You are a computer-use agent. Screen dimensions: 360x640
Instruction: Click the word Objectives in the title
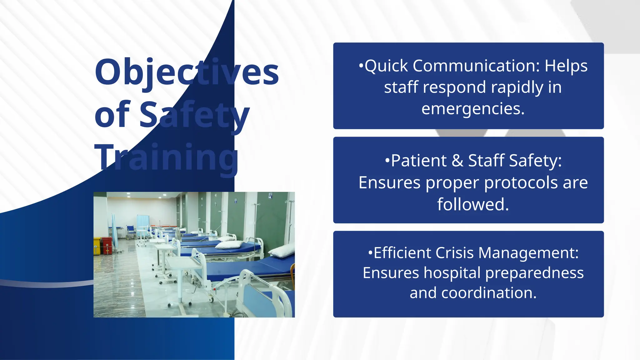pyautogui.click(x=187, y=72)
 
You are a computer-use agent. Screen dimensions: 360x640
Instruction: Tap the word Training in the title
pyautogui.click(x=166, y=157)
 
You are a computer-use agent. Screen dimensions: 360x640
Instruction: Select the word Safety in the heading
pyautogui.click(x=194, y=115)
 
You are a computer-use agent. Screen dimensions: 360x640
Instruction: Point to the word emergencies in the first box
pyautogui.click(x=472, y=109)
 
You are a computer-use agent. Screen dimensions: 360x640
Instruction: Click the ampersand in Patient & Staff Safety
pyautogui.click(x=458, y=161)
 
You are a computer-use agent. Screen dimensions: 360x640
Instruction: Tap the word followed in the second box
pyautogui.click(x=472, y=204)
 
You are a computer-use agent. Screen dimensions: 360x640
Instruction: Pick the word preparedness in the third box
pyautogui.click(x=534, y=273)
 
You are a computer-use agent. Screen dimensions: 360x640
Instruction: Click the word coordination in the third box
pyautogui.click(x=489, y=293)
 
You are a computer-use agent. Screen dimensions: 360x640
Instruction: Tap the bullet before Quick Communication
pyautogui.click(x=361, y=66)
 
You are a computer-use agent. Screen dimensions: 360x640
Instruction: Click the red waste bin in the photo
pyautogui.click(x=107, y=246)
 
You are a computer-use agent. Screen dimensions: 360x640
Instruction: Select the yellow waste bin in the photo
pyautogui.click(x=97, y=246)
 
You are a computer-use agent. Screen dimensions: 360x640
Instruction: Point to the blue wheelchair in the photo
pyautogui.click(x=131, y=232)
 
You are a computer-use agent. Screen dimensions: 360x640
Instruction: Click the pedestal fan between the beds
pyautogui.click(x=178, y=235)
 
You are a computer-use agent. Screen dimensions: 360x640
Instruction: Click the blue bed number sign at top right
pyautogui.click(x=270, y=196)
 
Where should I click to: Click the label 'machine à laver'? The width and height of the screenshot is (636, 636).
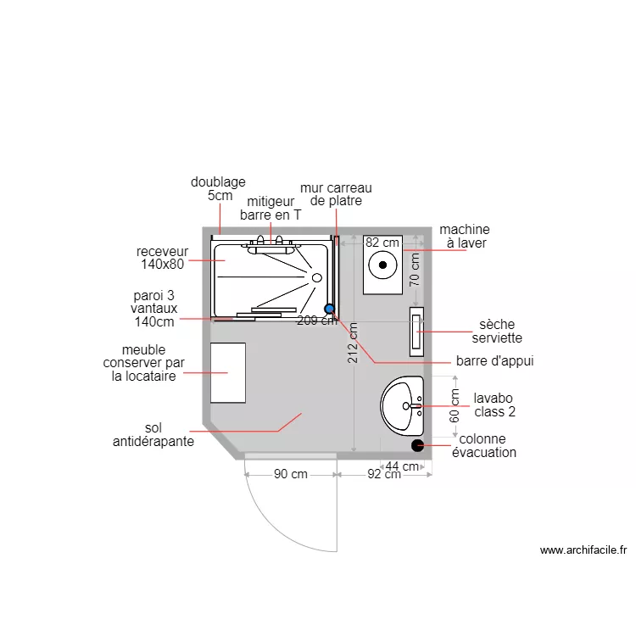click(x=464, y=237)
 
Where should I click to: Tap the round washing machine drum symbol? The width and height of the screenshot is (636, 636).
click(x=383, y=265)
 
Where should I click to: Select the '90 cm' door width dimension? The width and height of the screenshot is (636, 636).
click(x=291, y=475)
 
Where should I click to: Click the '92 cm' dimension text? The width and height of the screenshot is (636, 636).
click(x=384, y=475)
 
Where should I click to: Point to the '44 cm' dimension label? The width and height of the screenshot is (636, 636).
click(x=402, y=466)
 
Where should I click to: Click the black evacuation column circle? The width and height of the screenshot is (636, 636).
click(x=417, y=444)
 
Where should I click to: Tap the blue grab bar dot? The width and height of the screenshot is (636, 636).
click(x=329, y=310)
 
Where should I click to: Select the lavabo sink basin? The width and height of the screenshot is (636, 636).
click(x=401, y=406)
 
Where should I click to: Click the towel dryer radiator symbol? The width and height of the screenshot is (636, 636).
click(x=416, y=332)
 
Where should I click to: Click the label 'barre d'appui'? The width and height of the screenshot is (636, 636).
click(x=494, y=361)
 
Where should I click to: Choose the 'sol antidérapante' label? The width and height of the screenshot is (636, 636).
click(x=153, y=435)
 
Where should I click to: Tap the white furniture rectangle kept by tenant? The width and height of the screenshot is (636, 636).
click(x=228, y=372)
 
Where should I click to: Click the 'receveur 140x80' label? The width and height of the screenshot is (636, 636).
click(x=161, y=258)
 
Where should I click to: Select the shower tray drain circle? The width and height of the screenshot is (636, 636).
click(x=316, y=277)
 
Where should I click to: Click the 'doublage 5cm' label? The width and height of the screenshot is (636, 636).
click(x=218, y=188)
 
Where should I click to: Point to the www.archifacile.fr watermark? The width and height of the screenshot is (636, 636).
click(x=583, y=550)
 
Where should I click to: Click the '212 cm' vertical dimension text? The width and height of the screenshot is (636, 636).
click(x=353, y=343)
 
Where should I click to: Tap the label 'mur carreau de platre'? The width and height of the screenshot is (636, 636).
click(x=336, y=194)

■ ■ ■

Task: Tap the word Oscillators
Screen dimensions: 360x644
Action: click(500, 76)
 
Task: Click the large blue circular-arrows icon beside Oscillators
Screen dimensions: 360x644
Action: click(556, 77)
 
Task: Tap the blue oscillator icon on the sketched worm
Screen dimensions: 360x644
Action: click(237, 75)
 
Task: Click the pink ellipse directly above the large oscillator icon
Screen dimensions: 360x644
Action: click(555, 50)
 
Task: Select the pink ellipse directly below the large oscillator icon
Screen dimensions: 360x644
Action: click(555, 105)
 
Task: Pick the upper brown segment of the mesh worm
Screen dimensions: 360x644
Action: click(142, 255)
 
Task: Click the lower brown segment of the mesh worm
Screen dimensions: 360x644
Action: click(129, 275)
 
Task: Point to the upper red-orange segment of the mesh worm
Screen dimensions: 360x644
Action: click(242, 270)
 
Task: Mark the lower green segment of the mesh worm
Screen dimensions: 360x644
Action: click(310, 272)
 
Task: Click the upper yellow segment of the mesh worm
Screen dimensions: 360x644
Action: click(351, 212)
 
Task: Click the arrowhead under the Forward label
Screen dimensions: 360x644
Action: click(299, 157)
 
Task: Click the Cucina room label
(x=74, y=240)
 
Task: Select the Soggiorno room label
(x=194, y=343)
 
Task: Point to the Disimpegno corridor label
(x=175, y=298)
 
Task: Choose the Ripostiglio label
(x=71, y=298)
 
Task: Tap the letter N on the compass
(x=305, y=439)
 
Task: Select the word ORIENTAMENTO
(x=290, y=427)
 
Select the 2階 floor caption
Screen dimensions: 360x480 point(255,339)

■ ■ ■

Required task - Rewrite the entries that begin at the line containing "Where should I click to: Click the black" and stop after the line containing "click(x=316, y=277)", requests included, shifting every x and y coordinate in the answers up by 45. Give back only those lines.

Output of the task -
Where should I click to: Click the black evacuation column circle? The width and height of the screenshot is (636, 636).
click(x=462, y=489)
 
Where should I click to: Tap the blue grab bar dot? The width and height of the screenshot is (636, 636).
click(x=374, y=355)
 
Where should I click to: Select the lavabo sink basin? The width and height of the screenshot is (636, 636).
click(x=446, y=451)
 
Where should I click to: Click the towel dryer radiator symbol? The width and height of the screenshot is (636, 636).
click(x=461, y=377)
 
Where should I click to: Click the label 'barre d'appui'? The width and height of the screenshot is (636, 636).
click(x=539, y=406)
 
Where should I click to: Choose the 'sol antidérapante' label? The width and height of the screenshot is (636, 636).
click(x=198, y=480)
 
Where should I click to: Tap the white furniture rectangle kept by tenant? The width and height of the screenshot is (636, 636).
click(x=273, y=417)
 
Where should I click to: Click the 'receveur 140x80' label? The width and height of the screenshot is (636, 636).
click(x=206, y=303)
 
Where should I click to: Select the shower tray drain circle? The width and height of the screenshot is (636, 636).
click(x=361, y=322)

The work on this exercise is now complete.